In a complaint filed today, the Criminal Division's Office of Special Investigations (OSI) and the U.S. Attorney's Office for the Eastern District of New York allege that Jakiw Palij, 78, trained for Nazi service at the infamous SS Trawniki Training Camp and served there as an armed guard of Jewish civilian prisoners beginning in February 1943.

Michael Chertoff, the Assistant Attorney General in charge of the Justice Department's Criminal Division, said, "The complaint filed today against Jakiw Palij reflects the Justice Department's unswerving dedication to pursuing justice against Nazi persecutors."

United States Attorney Alan Vinegrad said, "Jakiw Palij concealed the fact that he lent assistance to the perpetration of Nazi atrocities in order to obtain the privilege of residence in the United States. Today's filing signals the Department of Justice's commitment to seeing to it that this former Nazi guard no longer enjoys the benefits of his deceit."

The complaint further alleges that for approximately two months, beginning in February 1943, Palij trained at the Trawniki Training Camp, an SS-run training and base camp facility in Nazi-occupied Poland. The complaint states that during his training at Trawniki, Palij served as an armed guard at the SS Labor Camp Trawniki, a slave-labor camp for Jews adjacent to the training facility.

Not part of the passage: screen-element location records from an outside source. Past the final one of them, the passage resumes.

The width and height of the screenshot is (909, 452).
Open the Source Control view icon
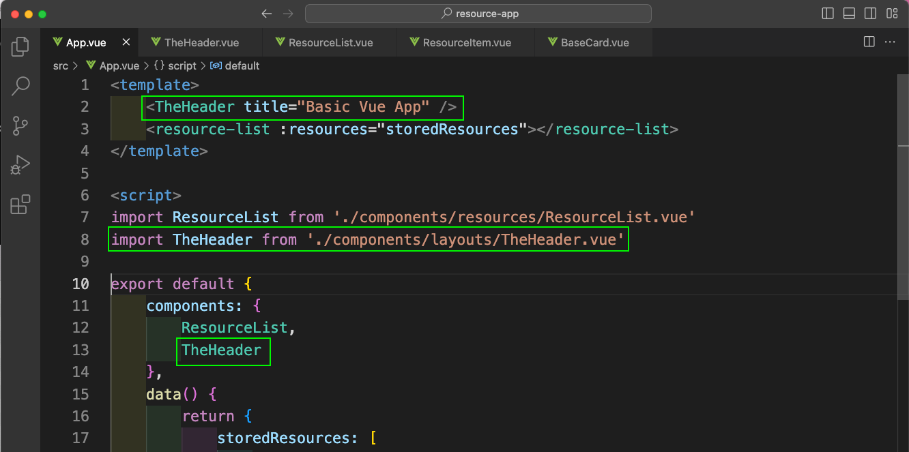click(x=20, y=125)
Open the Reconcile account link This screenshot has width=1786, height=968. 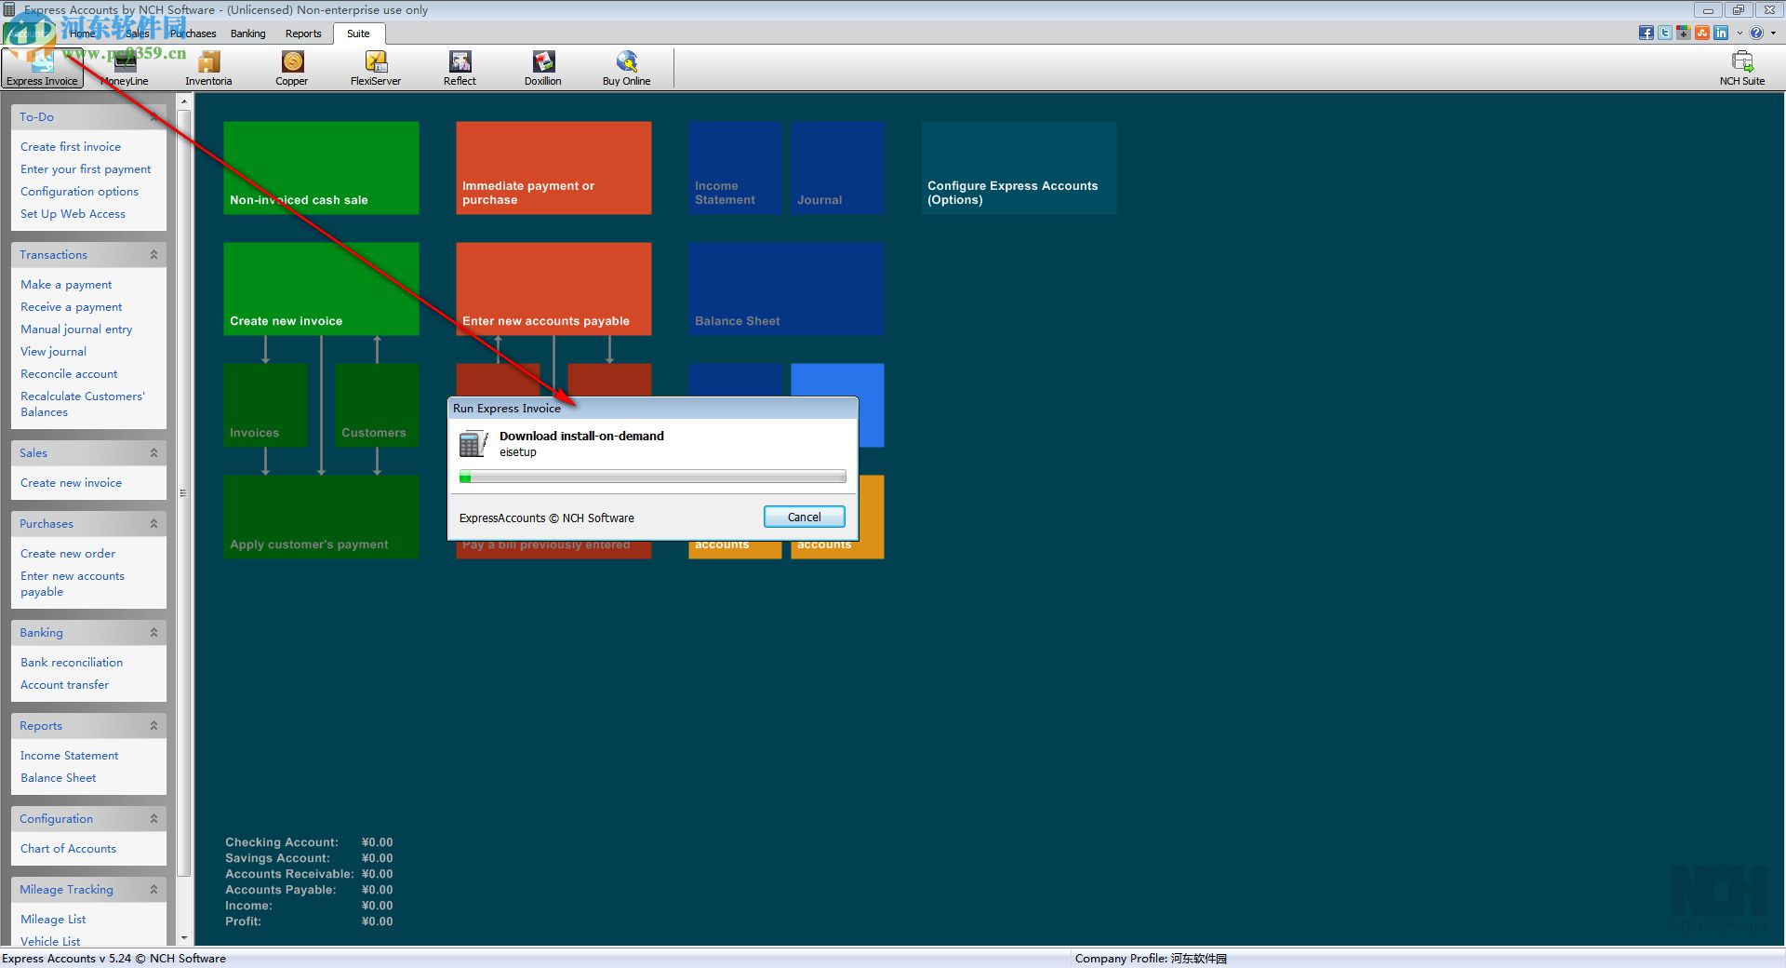tap(69, 374)
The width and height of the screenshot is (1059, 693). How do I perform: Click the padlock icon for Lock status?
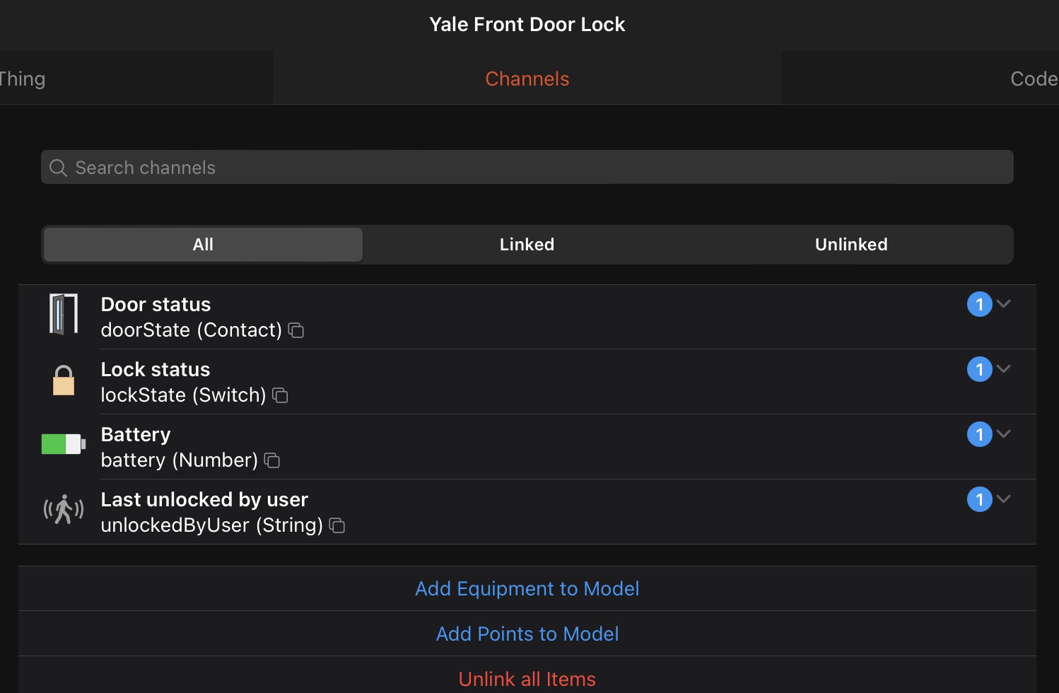coord(64,380)
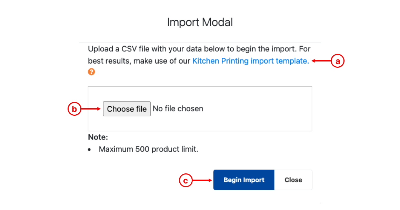The height and width of the screenshot is (210, 400).
Task: Start upload with Begin Import button
Action: (x=244, y=180)
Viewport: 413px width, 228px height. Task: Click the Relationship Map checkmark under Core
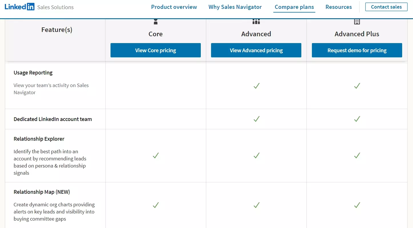[x=155, y=205]
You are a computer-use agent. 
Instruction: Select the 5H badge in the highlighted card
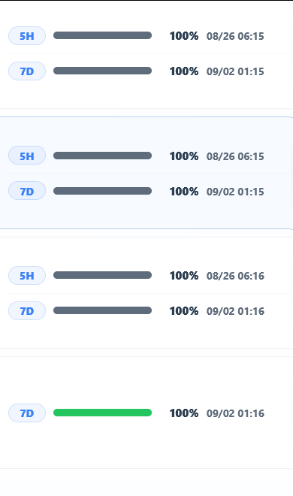tap(27, 156)
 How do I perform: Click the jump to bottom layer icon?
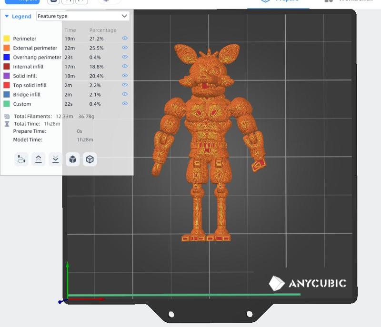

According to the complaint, by March 1944, Palij was serving in the Deployment Company, a unit which committed atrocities against Polish civilians and others. By late 1944, Palij had been promoted by the SS, and was serving in the SS Streibel Battalion, a unit whose function was to round up and guard thousands of Polish civilian forced laborers at fortification and construction sites in south-central Poland. He remained in the Streibel Battalion until at least early April 1945, near the end of the war.

The complaint also charges that when Palij applied for a U.S. immigration visa in 1949, he misrepresented his true wartime activities. According to the complaint, Palij falsely claimed to have worked on his father's farm in Poland from April 1942 to 1944, and in Germany from 1944 to 1945. The government's suit seeks a judgment revoking his U.S. citizenship.

The initiation of proceedings to denaturalize Palij is a result of OSI's ongoing efforts to identify, investigate, and take legal action against former participants in Nazi persecution who reside in the United States. Sixty-seven individuals who assisted in Nazi persecution have been stripped of U.S. citizenship and 54 such persons have been removed from the United States since OSI began operations in 1979. In addition, more than 150 individuals who sought to enter the United States in recent years have been blocked from doing so as a result of OSI's "Watch List" program. More than 160 persons remain under investigation by OSI.